Now let’s imagine further into the future. One thing we know about highways is that whenever they are built, sooner or later they fill up with traffic. When they become too congested, there is the call for widening, the addition of more lanes, or in some instances, tunneling or double decking. The incessant pressure of congestion has driven a logic of transportation policy in this country for more than a half-century that seeks to solve for the presence of more cars with the addition of more road. The restrictions to this infrastructure inertia are money, space, and political will — building highways is expensive; many run through pre-built environments; and there are social, environmental, and engineering reasons to resist to the idea of ever-expanding highways.

But with regards to a superhighway in the sky, there are no costs to expand, no built environment to contend with, and no residents or businesses to displace. A highway that exists only as a set of conceptual parameters in the wide-openness of the uncluttered air would have no barriers for expansion.

What would that look like?

If our skies became increasingly cluttered with flying cars, would the municipal planning organizations of the world push for ever-more expansion of the airborne superhighways? How wide could it expand? The width of two I-35s? The width of 48-highway lanes? The width of the entire city?

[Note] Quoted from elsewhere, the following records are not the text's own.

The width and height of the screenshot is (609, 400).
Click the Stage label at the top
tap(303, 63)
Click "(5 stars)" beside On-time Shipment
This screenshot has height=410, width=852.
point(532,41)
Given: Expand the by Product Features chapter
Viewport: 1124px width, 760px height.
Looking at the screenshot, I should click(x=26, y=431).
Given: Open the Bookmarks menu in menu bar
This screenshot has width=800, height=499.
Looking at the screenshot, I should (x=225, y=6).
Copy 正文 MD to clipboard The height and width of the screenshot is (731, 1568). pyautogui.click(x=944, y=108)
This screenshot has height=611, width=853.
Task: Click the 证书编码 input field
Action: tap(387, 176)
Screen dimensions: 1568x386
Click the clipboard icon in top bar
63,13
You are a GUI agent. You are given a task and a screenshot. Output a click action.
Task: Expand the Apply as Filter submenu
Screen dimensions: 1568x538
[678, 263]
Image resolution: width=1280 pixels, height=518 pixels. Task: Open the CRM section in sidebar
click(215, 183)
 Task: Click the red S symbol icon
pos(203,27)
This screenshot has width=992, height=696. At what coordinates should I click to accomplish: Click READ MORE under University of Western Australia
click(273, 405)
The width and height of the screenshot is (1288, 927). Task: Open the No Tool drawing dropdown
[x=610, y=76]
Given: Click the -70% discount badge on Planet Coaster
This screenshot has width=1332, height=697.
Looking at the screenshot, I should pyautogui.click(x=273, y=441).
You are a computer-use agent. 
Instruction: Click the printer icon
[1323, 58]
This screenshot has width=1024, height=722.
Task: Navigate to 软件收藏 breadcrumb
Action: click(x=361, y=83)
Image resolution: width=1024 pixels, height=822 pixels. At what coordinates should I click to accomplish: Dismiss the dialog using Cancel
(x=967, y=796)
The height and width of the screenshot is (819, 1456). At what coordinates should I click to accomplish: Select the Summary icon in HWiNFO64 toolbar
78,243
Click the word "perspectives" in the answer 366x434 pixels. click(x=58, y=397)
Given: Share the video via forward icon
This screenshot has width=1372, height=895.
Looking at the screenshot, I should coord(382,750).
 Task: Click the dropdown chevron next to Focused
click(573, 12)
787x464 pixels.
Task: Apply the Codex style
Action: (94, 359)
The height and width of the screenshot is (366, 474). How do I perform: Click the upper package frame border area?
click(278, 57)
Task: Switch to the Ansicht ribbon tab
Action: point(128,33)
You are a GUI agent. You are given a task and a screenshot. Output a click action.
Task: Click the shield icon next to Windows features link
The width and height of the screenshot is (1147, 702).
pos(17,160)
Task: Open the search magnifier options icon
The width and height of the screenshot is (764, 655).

Would it eventually grow into something that resembles a dream that perhaps only the Michael Morris’s of the world sketched out in crayon on the kindergarten floor: an endless highway that exists merely, if resiliently as a limitless conceptual construct, unshackled by the mundane necessities of brick and mortar, free to widen forever, expanding infinitely, swelling like a plume of gas, onward and outwards, until the entirety of our urban world takes new shape underneath the continuous cloud-cover of the never-ending flow of a universe of traffic?

And we will look up to the starless sky from the abandoned earth and marvel at the fleets of mechanized Pegasuses that clutter the canvas of our ancient ancestors’ dreams.